— Begin Provided records —

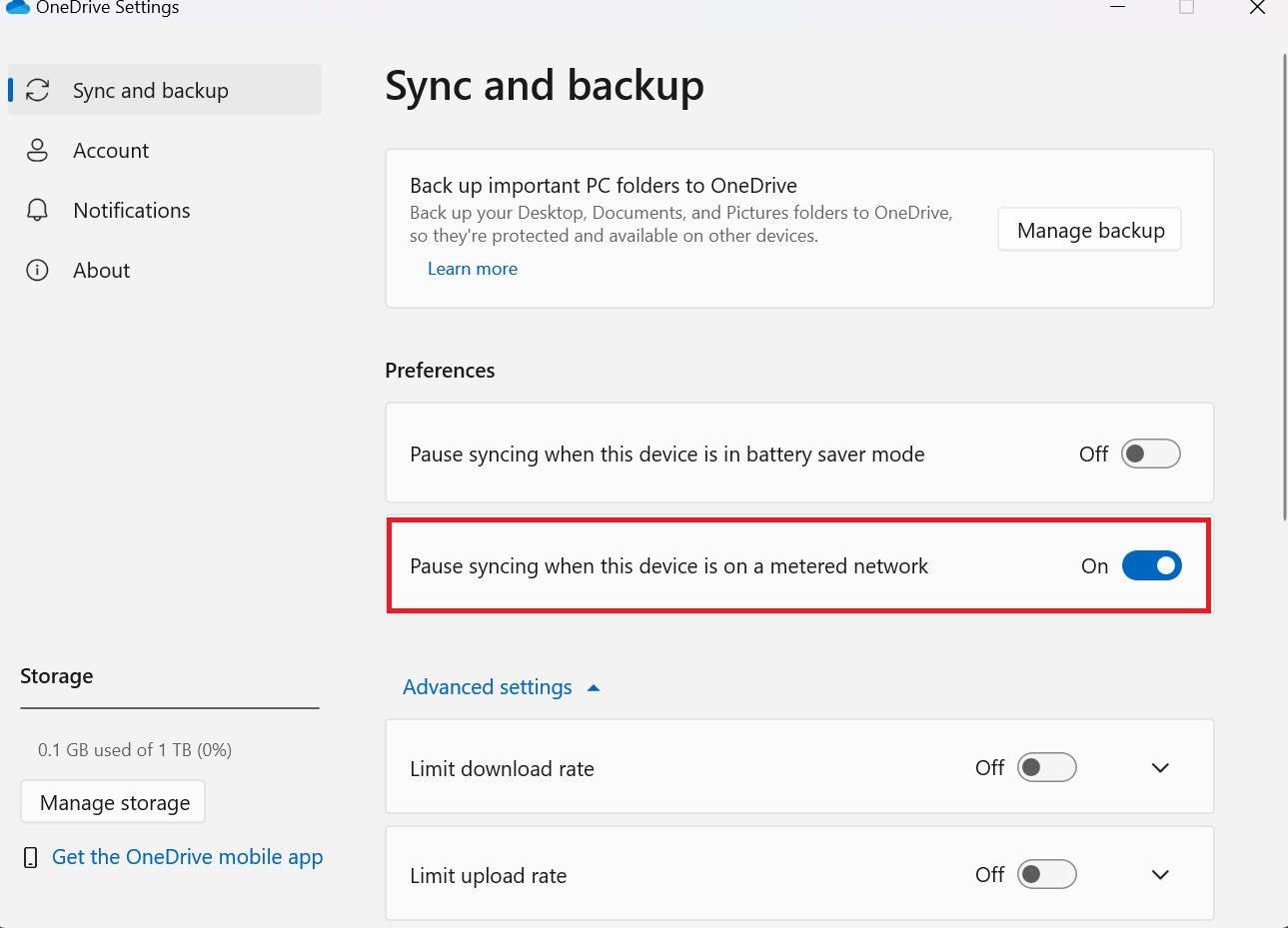Image resolution: width=1288 pixels, height=928 pixels.
Task: Turn on the Limit upload rate toggle
Action: tap(1046, 875)
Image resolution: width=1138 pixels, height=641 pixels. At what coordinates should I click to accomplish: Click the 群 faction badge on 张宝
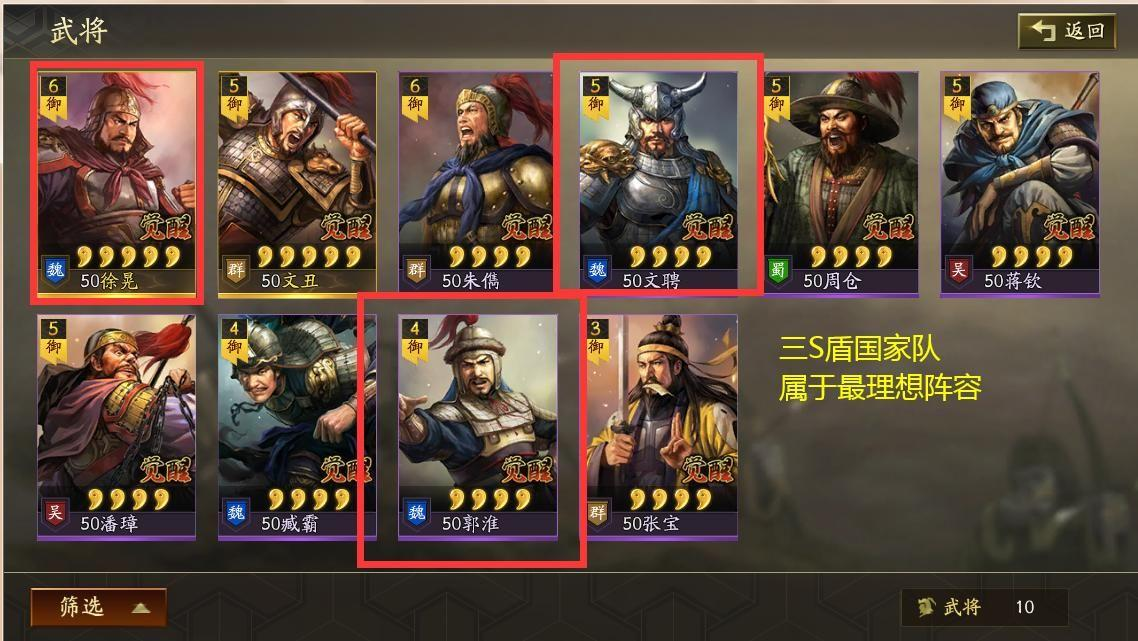point(597,513)
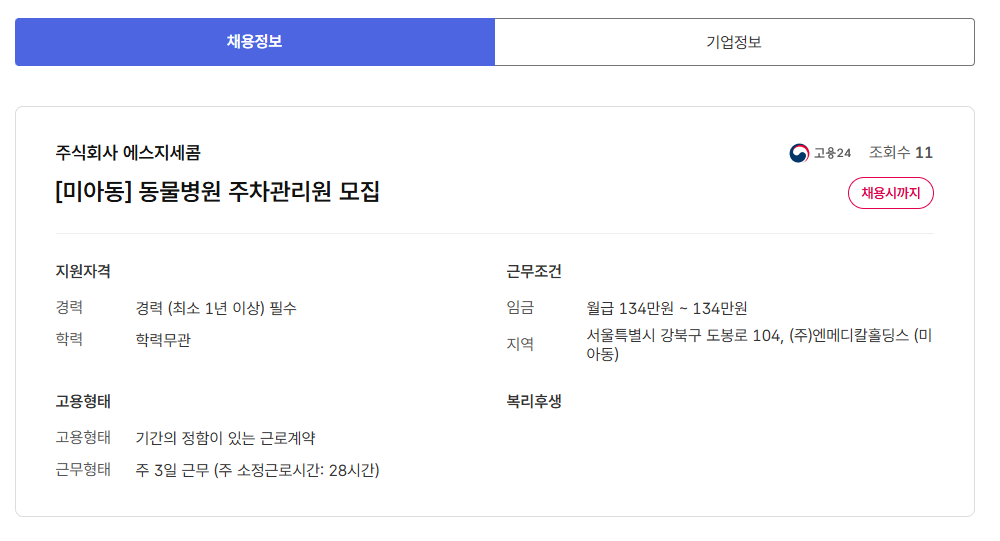Select the 근무조건 section heading

point(534,271)
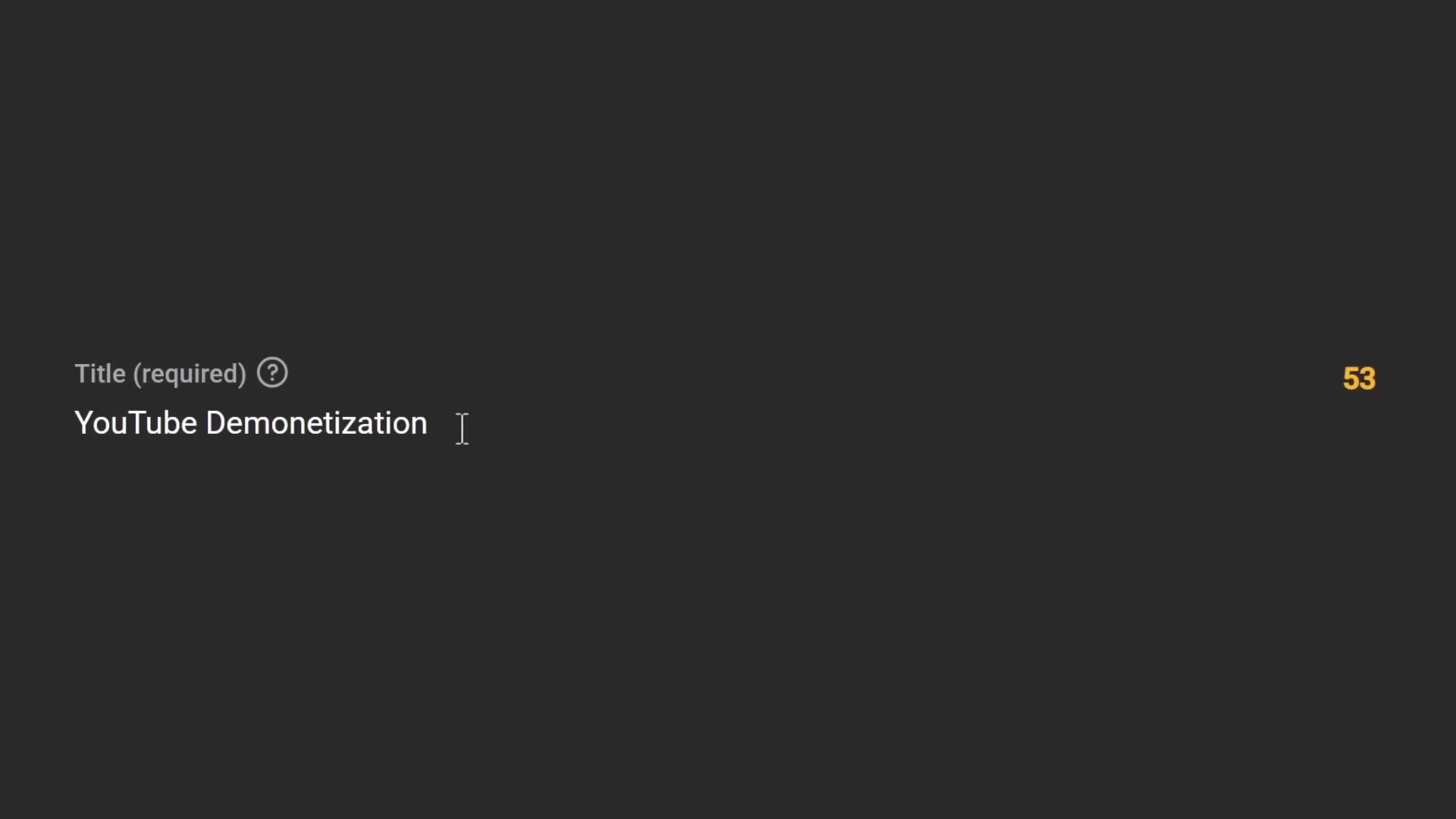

— End Provided records —

▶ **Set exercise**: Set out the lines above as a numbered list, skipping the blank ones and leaving out the pictures.

▶ **Exercise response**:
1. Image resolution: width=1288 pixels, height=928 pixels.
2. Task: Turn on the Limit upload rate toggle
3. Action: tap(1046, 875)
4. Image resolution: width=1138 pixels, height=641 pixels. At what coordinates should I click to accomplish: Click the 群 faction badge on 张宝
5. point(597,513)
6. Select the 근무조건 section heading
7. point(534,271)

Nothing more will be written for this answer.